Available data:
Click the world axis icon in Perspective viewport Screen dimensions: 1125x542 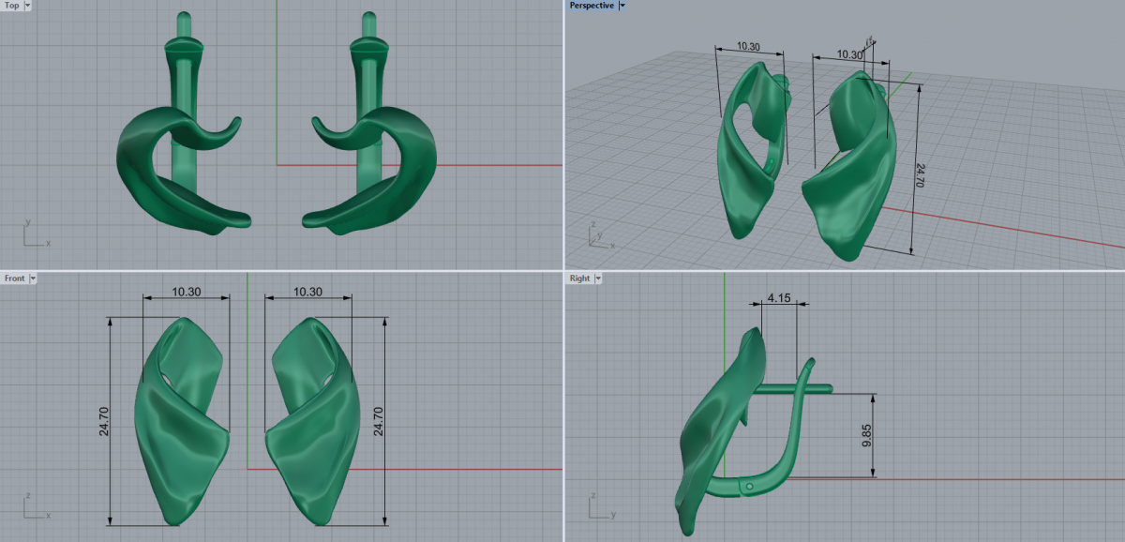(x=598, y=234)
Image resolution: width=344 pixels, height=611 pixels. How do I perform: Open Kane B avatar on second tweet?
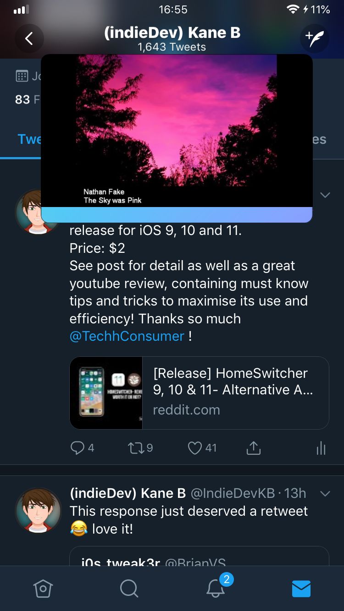tap(38, 511)
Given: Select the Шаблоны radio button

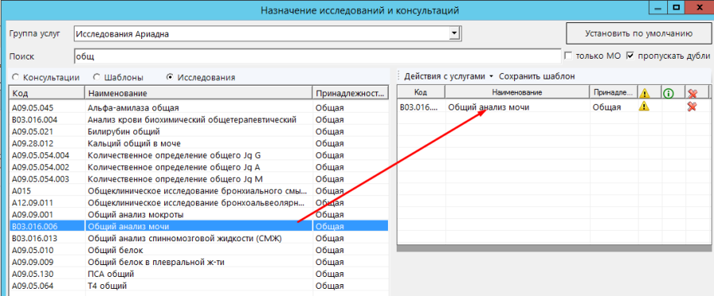Looking at the screenshot, I should click(x=97, y=78).
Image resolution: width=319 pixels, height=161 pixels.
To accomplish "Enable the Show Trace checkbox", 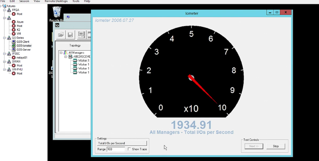I will pyautogui.click(x=129, y=149).
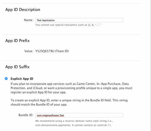Viewport: 151px width, 131px height.
Task: Click the 'com.domainname.appname' example text
Action: [53, 125]
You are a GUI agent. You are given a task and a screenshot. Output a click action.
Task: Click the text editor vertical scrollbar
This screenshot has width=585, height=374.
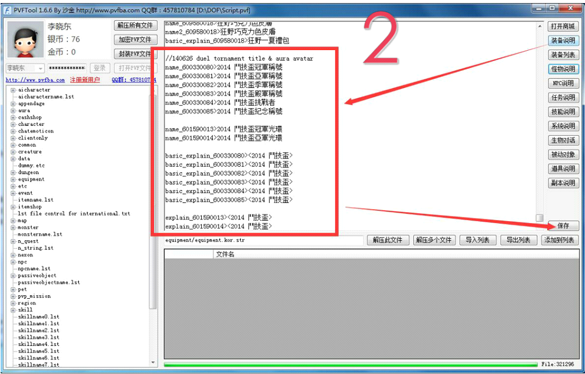coord(539,122)
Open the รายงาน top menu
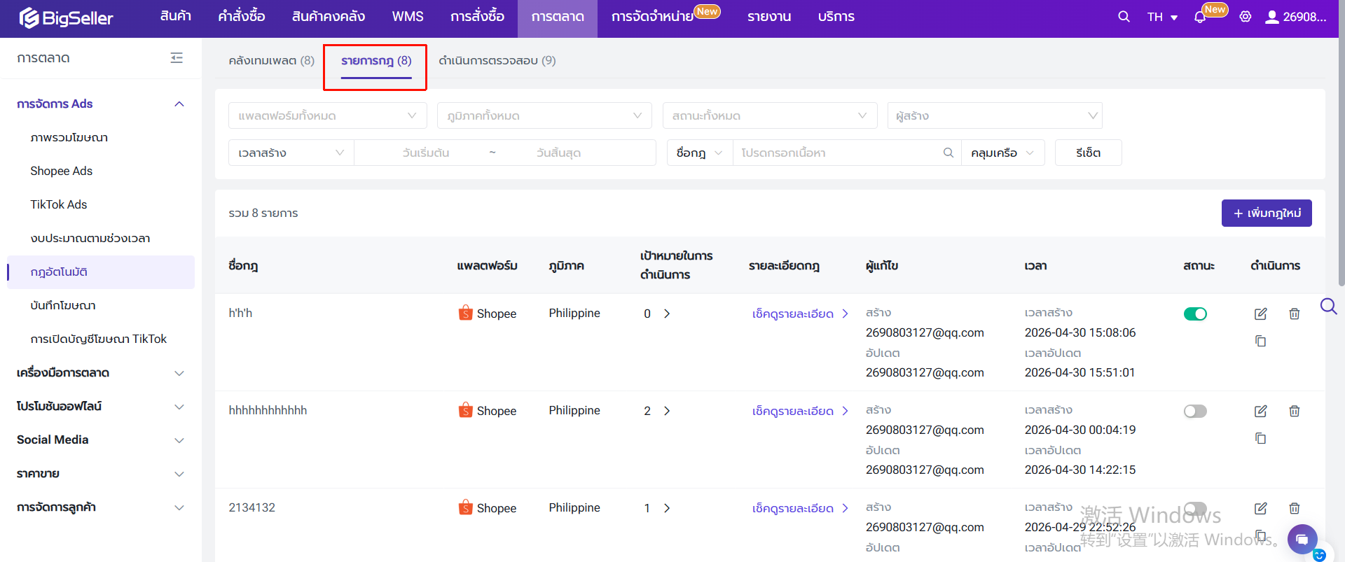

Requirement: Give the lines from the one containing "You are a GUI" through the last line of the material again, exactly and with no pictures, both ends included.

Solution:
You are a GUI agent. You are given a task and a screenshot. Output a click action.
Task: Click the text editor vertical scrollbar
This screenshot has width=585, height=374.
coord(539,122)
Open the รายงาน top menu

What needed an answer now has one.